Next-generation sequencing

Next-generation sequencing was performed as described previously22. Briefly, phage particles were denatured from magnetic beads at 95 °C for 15 min with an added spike-in sequence (a non-library member) that is used to enable cross-well normalization of sequence reads, followed by a two-step low-cycled PCR to introduce Illumina adapters and 10 bp IDT for Illumina DNA/RNA UD Indexes (Illumina, San Diego, CA) according to Illumina’s 16 S Metagenomic Sequencing Library Preparation protocol. The NGS library was sequenced with an Illumina NovaSeq platform using a 2 × 150 bp high-output kit (Illumina, San Diego, CA).

Hit ID and clustering

Hit ID and Clustering is performed according to a previously described procedure22. Briefly, NGS reads were trimmed for quality (Phred score ≥18) and filtered for sequences that matched the design of the phage library. Counts for each unique sequence were tallied, and then normalized by the counts of the spike-in sequence added to each sample. A metric called Hit Strength was computed for each sequence as the fold-change between the normalized counts in the highest target concentration sample with presenter and the normalized counts in the target (no presenter) samples (averaged across experimental replicates). By using target wells with no presenter as “target blanks”, presenter-dependent binding could be identified. This approach eliminates sequences that show binding to target alone, or binding to a free presenter alone. When 0 counts are observed for a sequence in target only “target blank” samples, a count of 0.5 is used to prevent dividing by zero (Supplementary Data 1). Sequences with a hit strength greater than 5 were subjected to hierarchical clustering to identify sequence families22.

Helicon synthesis

The synthesis of the cysteine-stapled Helicons was previously reported22. Briefly, linear peptides containing two cysteine residues were synthesized at 100 or 250 µmol scale on Rink Amide resin (~0.5 mmol/g) using standard Fmoc-based solid phase peptide synthesis workflows. The peptides were globally deprotected and cleaved off-resin, then dissolved in DMSO. The DMSO stock was diluted in a 2:1 solvent mixture of acetonitrile and 50 mM ammonium hydroxide. The pH of the solution was adjusted to ~8.5 using N,N-Diisopropylethylamine (DIPEA). For crosslinking of cysteine residues, ~1.3 equivalents of the alkylating agent, N,N’-(1,4-phenylene)bis(2-bromoacetamide) in DMF were added to the crude peptide solution for two hours at room temperature. The crude helicons were purified by preparatory HPLC, and the purity of the final products were analyzed with analytical UPLC. The R8-S5 stapled peptides, including ATSP-7041 (P320), were synthesized as described previously15.

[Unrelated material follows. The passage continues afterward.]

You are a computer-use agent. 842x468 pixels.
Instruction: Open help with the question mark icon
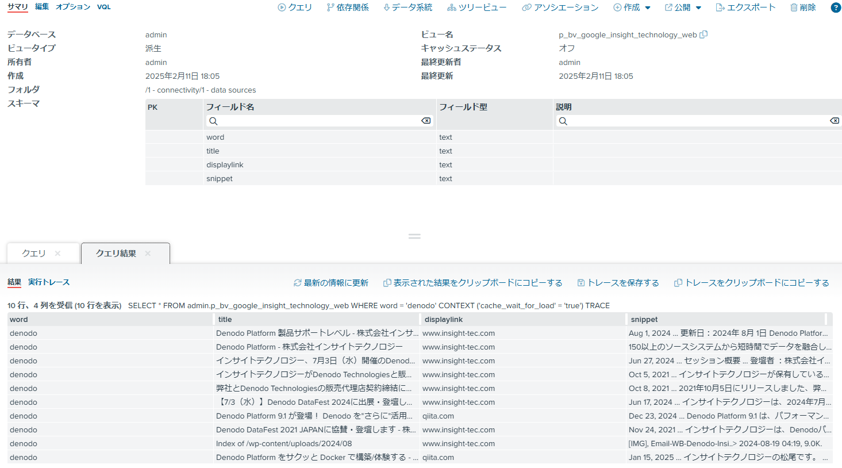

Surface plasmon resonance (SPR) spectroscopy

SPR screen of E3-binding helicons

To confirm Helicon binding to all selected E3 ligases and E3-related proteins, SPR experiments were performed on a Biacore 8 K (Cytiva) instrument at 25 °C in 1x HBS-P+ buffer (Cytiva) with 1% DMSO. A SA Series S sensor chip was docked and pre-conditioned with three injections of 50 mM NaOH/1 M NaCl to remove unbound streptavidin from the surface. Biotinylated proteins, including CUL4BNTD, CUL5NTD, WWP1WW-HECT, WWP1HECT, WWP2HECT, VHL-ELOBC, SOCS2-ELOBC, CHIP23–154, CHIP23–303, and MDM225–109, were each diluted to 5–10 μg/mL in running buffer and immobilized to channels 1 through 8 at 5 μL/min for 50–80 s for a final immobilization level of ~500–2000 RU. Helicons were diluted to 5 μM in running buffer and then serially diluted 2-fold for a total of seven concentrations with one blank (7-point two-fold Helicon dilution series with top concentration = 5 μM and bottom concentration = 78 nM). Compounds were injected over the immobilized and reference surfaces at 30 μL/min for 60 s and then allowed to dissociate for 180 s without surface regeneration (n = 1–2). Data were analyzed using Biacore Insight Evaluation Software (Cytiva). Sensorgrams were double referenced, with most of them fitted to a 1:1 steady-state affinity model, with a few fitted with both the steady-state affinity model and the 1:1 binding kinetic model.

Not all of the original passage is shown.